Problem statement:
Could you copy the whole listing below exactly as written?

Data under study:
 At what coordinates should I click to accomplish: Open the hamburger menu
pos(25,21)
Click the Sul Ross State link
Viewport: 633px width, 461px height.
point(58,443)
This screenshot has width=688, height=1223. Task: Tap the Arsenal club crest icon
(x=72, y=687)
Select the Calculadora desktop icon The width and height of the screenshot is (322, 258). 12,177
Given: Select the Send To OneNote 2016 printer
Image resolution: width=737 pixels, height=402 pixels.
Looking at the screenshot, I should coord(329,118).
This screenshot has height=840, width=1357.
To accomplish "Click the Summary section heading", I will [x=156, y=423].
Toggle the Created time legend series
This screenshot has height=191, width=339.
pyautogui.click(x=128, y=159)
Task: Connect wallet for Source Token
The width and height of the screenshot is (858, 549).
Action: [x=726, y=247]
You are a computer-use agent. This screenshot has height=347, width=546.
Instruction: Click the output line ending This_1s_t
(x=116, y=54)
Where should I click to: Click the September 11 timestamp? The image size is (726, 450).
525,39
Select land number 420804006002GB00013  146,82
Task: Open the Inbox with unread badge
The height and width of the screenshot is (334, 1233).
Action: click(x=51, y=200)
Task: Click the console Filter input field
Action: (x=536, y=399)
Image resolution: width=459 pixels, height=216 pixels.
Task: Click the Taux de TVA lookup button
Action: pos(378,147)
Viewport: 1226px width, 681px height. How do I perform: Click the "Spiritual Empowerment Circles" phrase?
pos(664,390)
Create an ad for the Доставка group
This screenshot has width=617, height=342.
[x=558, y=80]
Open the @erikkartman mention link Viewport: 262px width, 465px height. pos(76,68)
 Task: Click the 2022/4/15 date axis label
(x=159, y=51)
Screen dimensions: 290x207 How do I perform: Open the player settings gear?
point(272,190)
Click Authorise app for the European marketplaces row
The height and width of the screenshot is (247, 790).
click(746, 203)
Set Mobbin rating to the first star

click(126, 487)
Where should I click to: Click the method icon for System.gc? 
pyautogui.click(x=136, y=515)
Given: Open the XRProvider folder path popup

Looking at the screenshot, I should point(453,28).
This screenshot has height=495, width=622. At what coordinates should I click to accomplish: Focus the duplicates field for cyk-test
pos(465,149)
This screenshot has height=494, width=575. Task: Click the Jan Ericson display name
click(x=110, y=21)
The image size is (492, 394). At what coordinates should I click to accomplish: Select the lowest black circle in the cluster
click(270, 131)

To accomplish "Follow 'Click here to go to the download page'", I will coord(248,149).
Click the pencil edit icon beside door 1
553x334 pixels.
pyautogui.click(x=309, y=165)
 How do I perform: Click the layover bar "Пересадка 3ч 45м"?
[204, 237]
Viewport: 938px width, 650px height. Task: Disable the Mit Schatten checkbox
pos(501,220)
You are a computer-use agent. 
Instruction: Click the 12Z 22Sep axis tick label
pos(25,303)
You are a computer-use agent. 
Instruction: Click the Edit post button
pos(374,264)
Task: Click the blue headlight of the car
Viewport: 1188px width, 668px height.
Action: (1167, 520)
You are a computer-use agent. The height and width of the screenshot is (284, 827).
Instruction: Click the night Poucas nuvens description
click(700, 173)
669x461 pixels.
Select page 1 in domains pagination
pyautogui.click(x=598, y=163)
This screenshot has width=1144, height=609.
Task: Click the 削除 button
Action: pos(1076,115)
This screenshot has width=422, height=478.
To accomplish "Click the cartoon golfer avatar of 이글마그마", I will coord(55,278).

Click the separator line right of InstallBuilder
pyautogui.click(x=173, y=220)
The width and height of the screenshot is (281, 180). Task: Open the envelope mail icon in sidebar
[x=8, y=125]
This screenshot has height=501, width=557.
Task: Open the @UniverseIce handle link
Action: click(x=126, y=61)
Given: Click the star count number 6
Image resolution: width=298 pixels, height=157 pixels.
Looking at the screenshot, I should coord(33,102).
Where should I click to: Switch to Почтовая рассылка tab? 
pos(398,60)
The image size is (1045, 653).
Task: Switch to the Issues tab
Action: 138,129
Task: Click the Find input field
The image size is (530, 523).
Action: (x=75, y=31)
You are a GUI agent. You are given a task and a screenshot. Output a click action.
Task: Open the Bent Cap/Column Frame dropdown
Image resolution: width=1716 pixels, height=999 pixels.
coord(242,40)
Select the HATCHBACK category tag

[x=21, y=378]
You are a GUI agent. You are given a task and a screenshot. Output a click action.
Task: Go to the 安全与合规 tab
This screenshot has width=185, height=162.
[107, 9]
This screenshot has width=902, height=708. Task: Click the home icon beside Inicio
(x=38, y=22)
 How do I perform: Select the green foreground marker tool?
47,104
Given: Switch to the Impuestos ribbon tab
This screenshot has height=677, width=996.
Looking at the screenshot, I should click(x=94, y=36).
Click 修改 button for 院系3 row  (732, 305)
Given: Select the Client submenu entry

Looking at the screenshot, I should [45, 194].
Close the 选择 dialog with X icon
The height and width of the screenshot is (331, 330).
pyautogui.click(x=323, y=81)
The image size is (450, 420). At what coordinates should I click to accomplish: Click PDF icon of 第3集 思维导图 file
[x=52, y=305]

Finished task:
 At what coordinates should I click to accomplish: Open the hamburger menu
pos(25,21)
Click the Sul Ross State link
Viewport: 633px width, 461px height.
point(58,443)
This screenshot has width=688, height=1223. Task: Tap the Arsenal club crest icon
(x=72, y=687)
Select the Calculadora desktop icon The width and height of the screenshot is (322, 258). 12,177
Given: Select the Send To OneNote 2016 printer
Image resolution: width=737 pixels, height=402 pixels.
Looking at the screenshot, I should coord(329,118).
This screenshot has height=840, width=1357.
To accomplish "Click the Summary section heading", I will [x=156, y=423].
Toggle the Created time legend series
This screenshot has height=191, width=339.
pyautogui.click(x=128, y=159)
Task: Connect wallet for Source Token
The width and height of the screenshot is (858, 549).
Action: [x=726, y=247]
You are a computer-use agent. This screenshot has height=347, width=546.
Instruction: Click the output line ending This_1s_t
(x=116, y=54)
Where should I click to: Click the September 11 timestamp? The image size is (726, 450).
525,39
Select land number 420804006002GB00013  146,82
Task: Open the Inbox with unread badge
The height and width of the screenshot is (334, 1233).
Action: click(x=51, y=200)
Task: Click the console Filter input field
Action: (x=536, y=399)
Image resolution: width=459 pixels, height=216 pixels.
Task: Click the Taux de TVA lookup button
Action: pos(378,147)
Viewport: 1226px width, 681px height. How do I perform: Click the "Spiritual Empowerment Circles" phrase?
pos(664,390)
Create an ad for the Доставка group
This screenshot has width=617, height=342.
[x=558, y=80]
Open the @erikkartman mention link Viewport: 262px width, 465px height. pos(76,68)
 Task: Click the 2022/4/15 date axis label
(x=159, y=51)
Screen dimensions: 290x207 How do I perform: Open the player settings gear?
point(272,190)
Click Authorise app for the European marketplaces row
The height and width of the screenshot is (247, 790).
click(746, 203)
Set Mobbin rating to the first star

click(126, 487)
Where should I click to: Click the method icon for System.gc? 
pyautogui.click(x=136, y=515)
Given: Open the XRProvider folder path popup

Looking at the screenshot, I should point(453,28).
This screenshot has height=495, width=622. At what coordinates should I click to accomplish: Focus the duplicates field for cyk-test
pos(465,149)
This screenshot has height=494, width=575. Task: Click the Jan Ericson display name
click(x=110, y=21)
The image size is (492, 394). At what coordinates should I click to accomplish: Select the lowest black circle in the cluster
click(270, 131)

To accomplish "Follow 'Click here to go to the download page'", I will coord(248,149).
Click the pencil edit icon beside door 1
553x334 pixels.
pyautogui.click(x=309, y=165)
 How do I perform: Click the layover bar "Пересадка 3ч 45м"?
[204, 237]
Viewport: 938px width, 650px height. Task: Disable the Mit Schatten checkbox
pos(501,220)
You are a computer-use agent. 
Instruction: Click the 12Z 22Sep axis tick label
pos(25,303)
You are a computer-use agent. 
Instruction: Click the Edit post button
pos(374,264)
Task: Click the blue headlight of the car
Viewport: 1188px width, 668px height.
Action: (1167, 520)
You are a computer-use agent. The height and width of the screenshot is (284, 827).
Instruction: Click the night Poucas nuvens description
click(700, 173)
669x461 pixels.
Select page 1 in domains pagination
pyautogui.click(x=598, y=163)
This screenshot has width=1144, height=609.
Task: Click the 削除 button
Action: pos(1076,115)
This screenshot has width=422, height=478.
To accomplish "Click the cartoon golfer avatar of 이글마그마", I will coord(55,278).

Click the separator line right of InstallBuilder
pyautogui.click(x=173, y=220)
The width and height of the screenshot is (281, 180). Task: Open the envelope mail icon in sidebar
[x=8, y=125]
This screenshot has height=501, width=557.
Task: Open the @UniverseIce handle link
Action: click(x=126, y=61)
Given: Click the star count number 6
Image resolution: width=298 pixels, height=157 pixels.
Looking at the screenshot, I should coord(33,102).
Where should I click to: Switch to Почтовая рассылка tab? 
pos(398,60)
The image size is (1045, 653).
Task: Switch to the Issues tab
Action: 138,129
Task: Click the Find input field
The image size is (530, 523).
Action: (x=75, y=31)
You are a GUI agent. You are given a task and a screenshot. Output a click action.
Task: Open the Bent Cap/Column Frame dropdown
Image resolution: width=1716 pixels, height=999 pixels.
coord(242,40)
Select the HATCHBACK category tag

[x=21, y=378]
You are a GUI agent. You are given a task and a screenshot. Output a click action.
Task: Go to the 安全与合规 tab
This screenshot has width=185, height=162.
[107, 9]
This screenshot has width=902, height=708. Task: Click the home icon beside Inicio
(x=38, y=22)
 How do I perform: Select the green foreground marker tool?
47,104
Given: Switch to the Impuestos ribbon tab
This screenshot has height=677, width=996.
Looking at the screenshot, I should click(x=94, y=36).
Click 修改 button for 院系3 row  (732, 305)
Given: Select the Client submenu entry

Looking at the screenshot, I should [45, 194].
Close the 选择 dialog with X icon
The height and width of the screenshot is (331, 330).
pyautogui.click(x=323, y=81)
The image size is (450, 420). At what coordinates should I click to accomplish: Click PDF icon of 第3集 思维导图 file
[x=52, y=305]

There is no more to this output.